When the M25 was first completed, there were several stories of people getting lost on it. One man, 84 year old grandfather William Allen drove himself to exhaustion, having circled the motorway for two days, looking for the right exit for his daughter’s home; and George Tilbury, aged 49, also spent two days driving round on his motorbike until he was rescued by traffic police. The AA said such incidents were far from unusual, and they ware regularly called out by people who keep driving till they run out of petrol! And they believe there are others who get lost but are too embarrassed to call for help.

The problem is that we grown ups are not supposed to get lost! We are supposed to be able to read maps, plan our routes, follow directions or set the sat nav, and end up where we set out to go. If we do get lost, we feel as frightened as a lost child, but twice as silly!

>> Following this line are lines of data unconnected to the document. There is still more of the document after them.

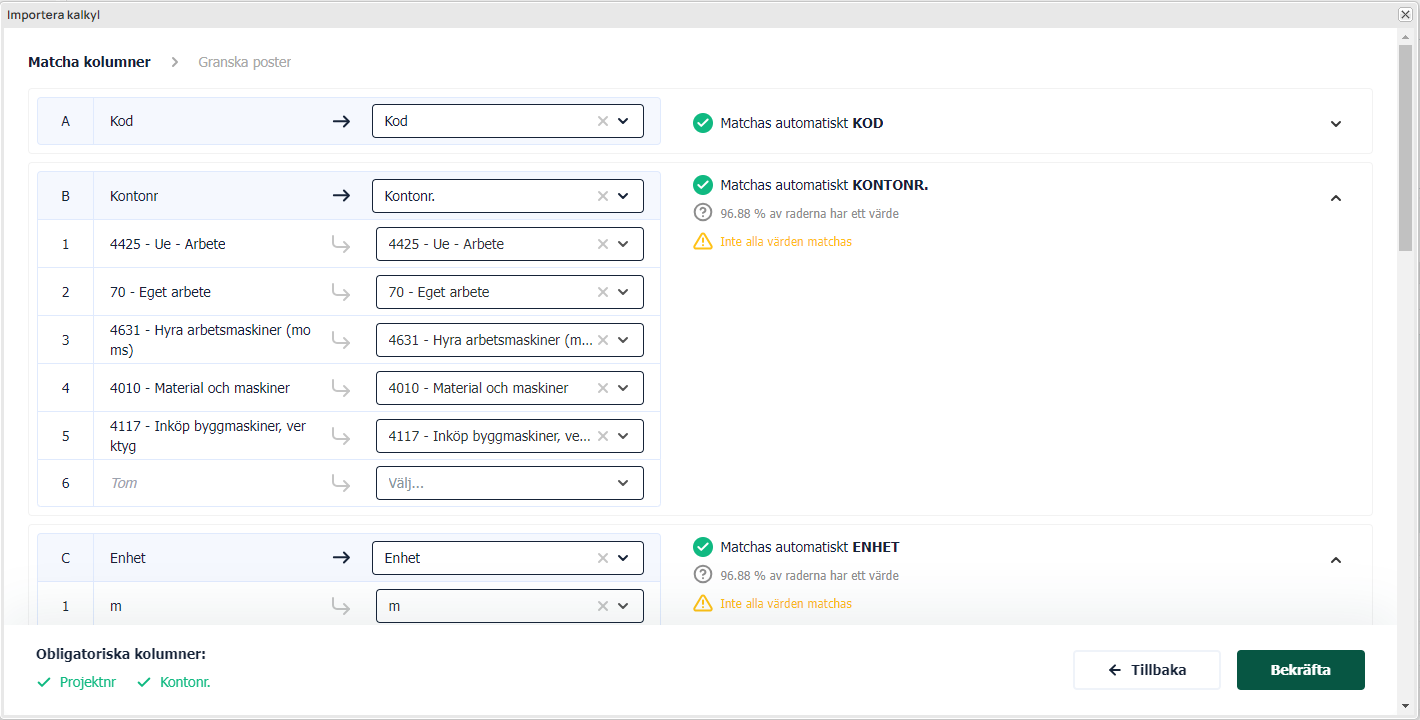Clear the Kontonr. column mapping X icon

pyautogui.click(x=602, y=196)
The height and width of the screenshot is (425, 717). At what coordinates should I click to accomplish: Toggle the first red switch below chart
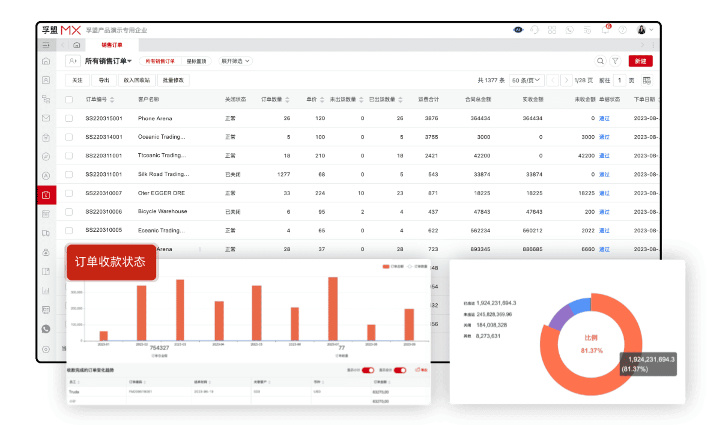click(x=367, y=369)
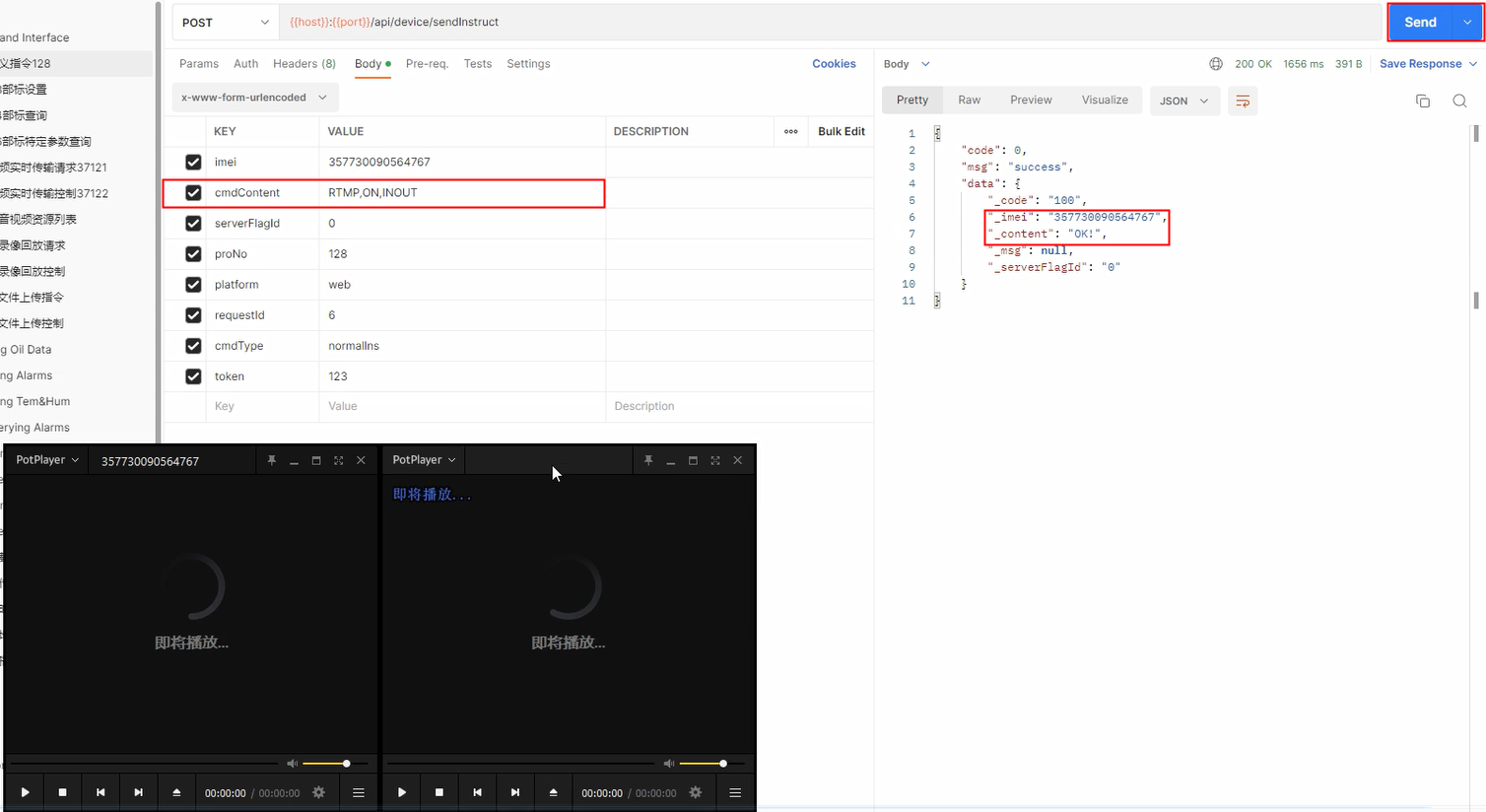Screen dimensions: 1486x812
Task: Uncheck the imei parameter checkbox
Action: tap(193, 162)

Can you, I wonder, think of a time when you were lost and remember what it felt like. I can. Once, when my children were small, I took one of them away with me on a parish youth group weekend to a big house in Sussex. We arrived by coach in the dark. On Saturday, when we had some free time, I borrowed a car from one of the other leaders and went off to visit some relatives who lived nearby in Bexhill. I found my way easily via a couple of lanes and a main road, as I had been to the house before and the town was well sign-posted. It was on the way back that I ran into problems. I took the wrong turn off the main road, and went down a lane that turned out to be a dead end, so I had to back out. I retraced my route, but when I drove through Battle for the third time, I knew I was hopelessly lost. It was before the days of mobile phones, I had no local map in the car, it was getting dark, and all the shops where I could have asked for directions were now closed. My small son in the back of the car was beginning to panic, and so was I!

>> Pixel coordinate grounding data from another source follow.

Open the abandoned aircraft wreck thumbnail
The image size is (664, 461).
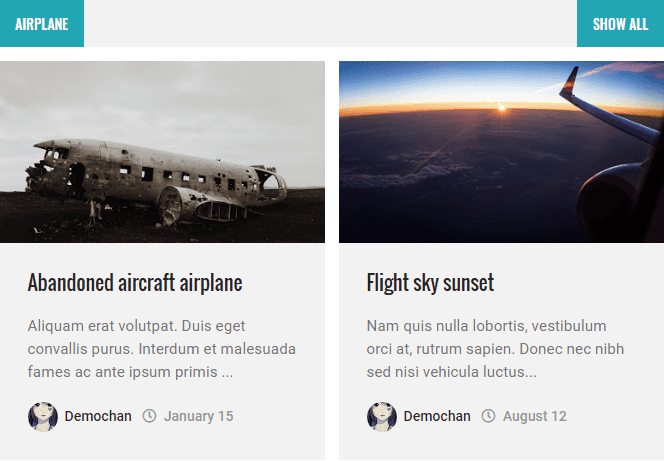(x=162, y=152)
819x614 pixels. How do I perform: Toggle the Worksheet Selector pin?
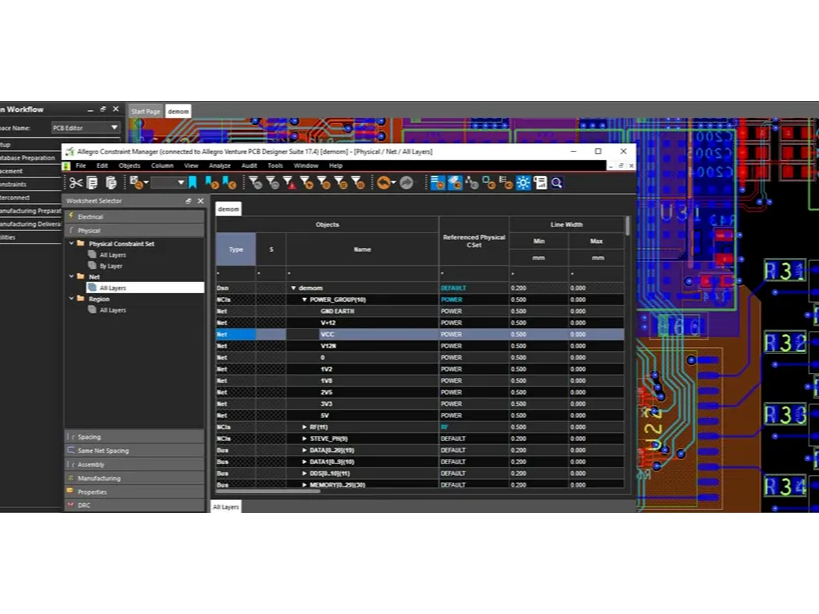tap(188, 200)

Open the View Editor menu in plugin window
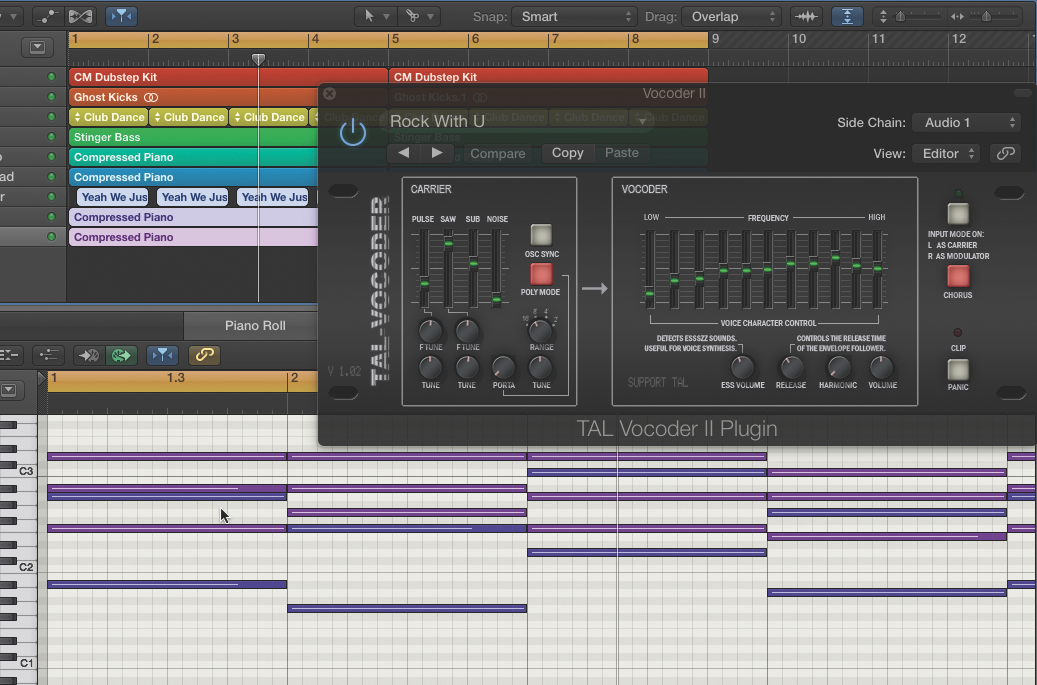tap(947, 153)
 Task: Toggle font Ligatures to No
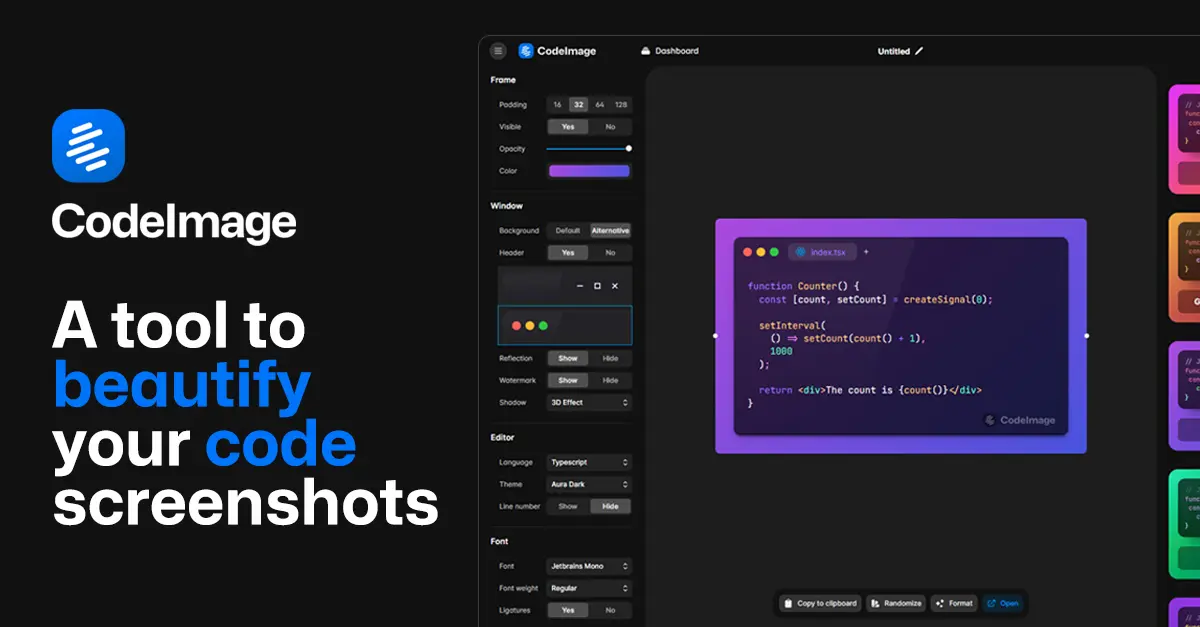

Then I looked in my handbag, and among the clutter was the letter we had sent out to the parents, with the phone number of the house on it. I found some money in my purse and a phone box which worked, rang the warden of the house, got directions, and within 20 minutes I was driving through the grounds towards light, shelter, food and friends.

I was lucky. When I was lost, there was someone I could contact who could put me on the right path, and with that help, I could find my way again. But we can all think of others who get lost in circumstances where they can’t contact anyone: people who lose their way on mountains or in rain forests, or at sea, out of the reach of mobile phone networks. They just have to sit tight, hoping someone will realise they are missing and send out the search parties. There is very little then can do to help the searchers find them.

Our readings today are both talking about being lost – not in the physical sense but spiritually. They are talking about people who cannot find satisfaction in their lives, people who can’t find internal peace; people who don’t know how to behave or what to believe; people who don’t know God. Anyone who has been in that condition will tell you it can leave you feeling just as empty, just as angry, just as panic-stricken as you would feel if you were alone in the middle of a desert or an ocean.

The reading from the first letter to Timothy recalls how Paul was once lost in his own conviction that Jesus was dangerous and blasphemous, lost in his own self-righteousness. It sums up his position as ‘ignorant in unbelief’. In that conviction he held that his pious purpose (the eradication of unbelief) justified any violent means.

Nowadays, we are only too well aware what damage that sort of belief can cause.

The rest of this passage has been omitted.